──────── SOURCE DOCUMENT ────────
Centene wins Medicaid managed care contract in New Mexico

The downtown city skyline of Albuquerque, New Mexico early in the morning as the sun illuminates the buildings with a golden glow.
New Mexico’s Medicaid managed care program offers coverage and other services to 675,000 beneficiaries. (Getty/Bkamprath)

In the competitive world of Medicaid managed care contracts, Centene has notched another win.

New Mexico announced (PDF) Monday that it awarded Centene’s subsidiary, Western Sky Community Care, a five-year contract to provide coverage for the state's Medicaid beneficiaries, beginning in 2019.

In its bid for the contract, Centene beat out both Molina Healthcare and UnitedHealthcare, which both have managed care contracts with the state through the end of the year. Molina had already announced that it lost the contract.
──────── RECORDED DATA ────────
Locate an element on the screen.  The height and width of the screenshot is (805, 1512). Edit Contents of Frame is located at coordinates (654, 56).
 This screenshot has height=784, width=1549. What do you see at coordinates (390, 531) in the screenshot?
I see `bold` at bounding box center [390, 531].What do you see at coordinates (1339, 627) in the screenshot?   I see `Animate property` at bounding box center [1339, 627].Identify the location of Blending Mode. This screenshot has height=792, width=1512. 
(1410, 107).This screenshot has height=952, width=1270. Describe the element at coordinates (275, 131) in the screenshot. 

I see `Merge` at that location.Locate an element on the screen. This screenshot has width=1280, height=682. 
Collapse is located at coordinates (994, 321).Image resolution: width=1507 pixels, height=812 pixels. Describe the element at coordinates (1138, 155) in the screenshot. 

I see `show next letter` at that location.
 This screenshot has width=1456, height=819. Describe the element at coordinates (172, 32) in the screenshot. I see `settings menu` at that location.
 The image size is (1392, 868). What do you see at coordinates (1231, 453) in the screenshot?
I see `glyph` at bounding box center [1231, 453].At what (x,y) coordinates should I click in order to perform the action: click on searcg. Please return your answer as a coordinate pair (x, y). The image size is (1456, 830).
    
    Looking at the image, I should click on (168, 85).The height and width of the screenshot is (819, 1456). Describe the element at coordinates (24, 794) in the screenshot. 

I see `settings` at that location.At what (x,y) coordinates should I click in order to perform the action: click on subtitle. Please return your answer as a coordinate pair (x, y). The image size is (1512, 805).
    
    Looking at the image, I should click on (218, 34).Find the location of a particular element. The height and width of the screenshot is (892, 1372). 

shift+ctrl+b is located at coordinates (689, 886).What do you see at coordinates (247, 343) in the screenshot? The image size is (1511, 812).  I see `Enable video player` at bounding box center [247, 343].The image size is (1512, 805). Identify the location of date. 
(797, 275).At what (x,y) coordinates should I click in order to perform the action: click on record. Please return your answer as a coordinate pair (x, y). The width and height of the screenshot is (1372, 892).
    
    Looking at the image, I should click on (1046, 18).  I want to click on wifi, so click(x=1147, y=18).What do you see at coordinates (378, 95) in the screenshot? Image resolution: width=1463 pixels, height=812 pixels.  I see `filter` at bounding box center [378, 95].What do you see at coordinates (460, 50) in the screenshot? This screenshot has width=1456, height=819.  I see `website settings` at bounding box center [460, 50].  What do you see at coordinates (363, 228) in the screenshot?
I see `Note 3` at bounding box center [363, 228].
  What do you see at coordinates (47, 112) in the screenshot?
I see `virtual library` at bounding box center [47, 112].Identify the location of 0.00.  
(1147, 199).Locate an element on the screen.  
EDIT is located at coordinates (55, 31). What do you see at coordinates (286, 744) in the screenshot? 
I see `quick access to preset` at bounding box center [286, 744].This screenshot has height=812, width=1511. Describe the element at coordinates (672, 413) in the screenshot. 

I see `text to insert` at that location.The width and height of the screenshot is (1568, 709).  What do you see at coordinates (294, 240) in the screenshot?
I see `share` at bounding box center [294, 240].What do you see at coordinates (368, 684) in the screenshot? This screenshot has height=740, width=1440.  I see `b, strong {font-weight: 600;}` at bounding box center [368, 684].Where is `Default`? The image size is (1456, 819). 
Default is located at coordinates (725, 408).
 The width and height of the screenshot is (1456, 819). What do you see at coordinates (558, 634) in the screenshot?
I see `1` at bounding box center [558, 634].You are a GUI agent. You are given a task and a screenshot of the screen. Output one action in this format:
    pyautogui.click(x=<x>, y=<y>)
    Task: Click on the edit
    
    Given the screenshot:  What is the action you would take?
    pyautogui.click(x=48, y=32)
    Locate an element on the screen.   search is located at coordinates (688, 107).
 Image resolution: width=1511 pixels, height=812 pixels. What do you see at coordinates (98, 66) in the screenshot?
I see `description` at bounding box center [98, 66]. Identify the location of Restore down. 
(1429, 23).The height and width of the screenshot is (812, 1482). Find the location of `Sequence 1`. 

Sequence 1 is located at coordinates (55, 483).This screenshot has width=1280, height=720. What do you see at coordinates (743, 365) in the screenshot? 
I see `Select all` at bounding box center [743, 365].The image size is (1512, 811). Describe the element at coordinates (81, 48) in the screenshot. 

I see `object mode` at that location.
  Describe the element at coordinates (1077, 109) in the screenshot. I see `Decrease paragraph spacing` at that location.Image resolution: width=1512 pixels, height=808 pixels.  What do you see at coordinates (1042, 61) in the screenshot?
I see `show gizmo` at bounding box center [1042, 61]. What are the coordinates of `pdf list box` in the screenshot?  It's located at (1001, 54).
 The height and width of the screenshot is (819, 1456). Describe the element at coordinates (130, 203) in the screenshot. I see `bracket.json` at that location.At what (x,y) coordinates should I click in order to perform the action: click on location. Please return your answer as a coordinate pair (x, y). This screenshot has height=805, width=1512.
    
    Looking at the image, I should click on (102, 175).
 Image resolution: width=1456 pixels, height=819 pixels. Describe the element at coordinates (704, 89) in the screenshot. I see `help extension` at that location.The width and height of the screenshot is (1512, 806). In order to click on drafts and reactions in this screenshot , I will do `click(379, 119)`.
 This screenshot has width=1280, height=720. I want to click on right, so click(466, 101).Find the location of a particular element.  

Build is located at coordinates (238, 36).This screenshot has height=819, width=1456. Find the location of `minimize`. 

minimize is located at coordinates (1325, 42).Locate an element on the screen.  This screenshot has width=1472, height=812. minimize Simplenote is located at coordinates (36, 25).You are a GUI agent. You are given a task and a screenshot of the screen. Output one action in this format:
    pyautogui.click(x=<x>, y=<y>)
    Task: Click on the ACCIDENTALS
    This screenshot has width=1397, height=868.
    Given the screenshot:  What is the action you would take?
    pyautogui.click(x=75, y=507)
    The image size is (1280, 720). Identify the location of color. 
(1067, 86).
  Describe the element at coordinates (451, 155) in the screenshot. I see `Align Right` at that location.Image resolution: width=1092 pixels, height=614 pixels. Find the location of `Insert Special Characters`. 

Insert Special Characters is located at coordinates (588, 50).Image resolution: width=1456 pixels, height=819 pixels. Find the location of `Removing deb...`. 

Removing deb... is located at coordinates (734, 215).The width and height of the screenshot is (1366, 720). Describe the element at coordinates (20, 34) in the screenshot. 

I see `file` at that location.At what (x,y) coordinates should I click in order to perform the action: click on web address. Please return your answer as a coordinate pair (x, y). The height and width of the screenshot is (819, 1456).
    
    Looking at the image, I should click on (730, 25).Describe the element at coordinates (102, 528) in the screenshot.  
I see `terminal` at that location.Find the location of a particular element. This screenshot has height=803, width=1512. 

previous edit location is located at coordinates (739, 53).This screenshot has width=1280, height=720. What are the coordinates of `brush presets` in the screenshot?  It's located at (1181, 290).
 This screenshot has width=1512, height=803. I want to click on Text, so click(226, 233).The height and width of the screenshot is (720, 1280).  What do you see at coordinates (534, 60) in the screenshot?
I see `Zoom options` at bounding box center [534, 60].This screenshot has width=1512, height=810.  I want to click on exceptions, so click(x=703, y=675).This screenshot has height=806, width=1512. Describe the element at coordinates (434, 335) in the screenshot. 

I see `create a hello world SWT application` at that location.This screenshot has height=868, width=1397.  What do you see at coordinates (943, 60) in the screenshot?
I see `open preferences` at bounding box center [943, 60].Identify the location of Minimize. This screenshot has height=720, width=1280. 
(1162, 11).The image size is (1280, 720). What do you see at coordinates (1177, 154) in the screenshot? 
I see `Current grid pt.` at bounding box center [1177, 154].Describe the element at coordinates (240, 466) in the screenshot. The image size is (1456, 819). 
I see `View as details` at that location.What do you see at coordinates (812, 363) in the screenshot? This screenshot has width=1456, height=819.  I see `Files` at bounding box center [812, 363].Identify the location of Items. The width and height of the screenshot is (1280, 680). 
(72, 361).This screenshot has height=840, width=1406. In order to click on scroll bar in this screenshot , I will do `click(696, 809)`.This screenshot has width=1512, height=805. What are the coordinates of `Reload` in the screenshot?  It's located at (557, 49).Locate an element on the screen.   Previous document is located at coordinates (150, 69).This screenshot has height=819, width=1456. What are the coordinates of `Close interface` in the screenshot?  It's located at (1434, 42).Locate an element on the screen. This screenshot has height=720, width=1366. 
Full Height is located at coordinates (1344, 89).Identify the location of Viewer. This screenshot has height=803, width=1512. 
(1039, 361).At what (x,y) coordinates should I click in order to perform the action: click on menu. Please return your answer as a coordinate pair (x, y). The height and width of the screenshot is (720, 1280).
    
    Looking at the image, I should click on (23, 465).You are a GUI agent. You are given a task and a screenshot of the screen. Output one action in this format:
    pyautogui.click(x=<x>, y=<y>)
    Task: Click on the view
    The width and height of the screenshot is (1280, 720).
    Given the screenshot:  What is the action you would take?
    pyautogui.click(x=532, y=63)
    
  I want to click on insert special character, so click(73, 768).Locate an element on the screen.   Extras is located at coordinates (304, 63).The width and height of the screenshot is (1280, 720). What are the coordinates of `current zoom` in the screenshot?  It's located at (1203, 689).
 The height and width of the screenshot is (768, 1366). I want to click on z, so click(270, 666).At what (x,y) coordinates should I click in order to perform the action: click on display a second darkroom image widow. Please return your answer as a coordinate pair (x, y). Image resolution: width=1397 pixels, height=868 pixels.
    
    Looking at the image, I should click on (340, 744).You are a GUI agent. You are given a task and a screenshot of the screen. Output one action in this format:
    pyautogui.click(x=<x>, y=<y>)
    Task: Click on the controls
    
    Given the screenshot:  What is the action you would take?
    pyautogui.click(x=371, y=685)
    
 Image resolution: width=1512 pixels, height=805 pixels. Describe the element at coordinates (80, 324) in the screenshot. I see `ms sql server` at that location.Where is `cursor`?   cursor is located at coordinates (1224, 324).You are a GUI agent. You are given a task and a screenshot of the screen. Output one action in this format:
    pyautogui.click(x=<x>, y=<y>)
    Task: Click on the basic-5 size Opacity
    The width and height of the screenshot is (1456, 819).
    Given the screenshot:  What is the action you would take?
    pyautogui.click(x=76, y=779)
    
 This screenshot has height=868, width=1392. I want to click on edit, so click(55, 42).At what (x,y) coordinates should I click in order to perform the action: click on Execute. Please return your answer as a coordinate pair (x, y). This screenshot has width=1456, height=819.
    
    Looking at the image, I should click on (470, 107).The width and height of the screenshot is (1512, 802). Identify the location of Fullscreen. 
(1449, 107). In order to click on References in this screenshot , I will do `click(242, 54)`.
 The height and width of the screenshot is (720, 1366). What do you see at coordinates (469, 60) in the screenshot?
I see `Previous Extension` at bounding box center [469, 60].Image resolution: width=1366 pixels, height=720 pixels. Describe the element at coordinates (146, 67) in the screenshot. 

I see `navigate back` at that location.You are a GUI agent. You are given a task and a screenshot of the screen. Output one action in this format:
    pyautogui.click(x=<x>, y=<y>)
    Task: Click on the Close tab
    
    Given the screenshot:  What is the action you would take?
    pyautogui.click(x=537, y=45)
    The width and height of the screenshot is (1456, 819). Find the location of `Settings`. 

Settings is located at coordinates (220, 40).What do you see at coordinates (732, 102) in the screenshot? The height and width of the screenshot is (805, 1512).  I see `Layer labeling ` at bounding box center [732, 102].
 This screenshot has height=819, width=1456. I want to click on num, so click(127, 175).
────────
» EXERCISE GOAL: Resume the news piece on Centene's New Mexico Medicaid contract, picking up right after its last sentence.

» ANSWER TO THIS EXERCISE:
Western Sky Community Care will join two other insurers—Blue Cross Blue Shield of New Mexico and Presbyterian Health Plan—that are already serving the state’s Medicaid enrollees. New Mexico’s Medicaid managed care program, Centennial Care 2.0, offers health coverage, long-term care and behavioral health services to 675,000 beneficiaries.

"We look forward to working with the state of New Mexico to build on the success of the existing Centennial Care program," Centene CEO Michael Neidorff said. "We are honored to continue delivering on our mission of providing better health outcomes for New Mexico residents at a lower cost to the state."

While winning the contract with New Mexico is good news for Centene, the two insurers that lost their contract bid may not take much of a hit. For UnitedHealthcare, the loss will likely have a “negligible” impact, Leerink Partners analyst Ana Gupte wrote in a research note (PDF).

And for Molina, the loss is consistent with the company’s focus on margin over revenue as it struggles to recover from recent financial losses. The New Mexico contract, Gupte previously noted (PDF), was unprofitable for Molina anyway.

In other Medicaid-related news:

Oregon to vote on tax to fund Medicaid program

In a special election today, Oregon voters will decide whether to tax some healthcare companies to help pay for rising costs associated with the state’s Medicaid program.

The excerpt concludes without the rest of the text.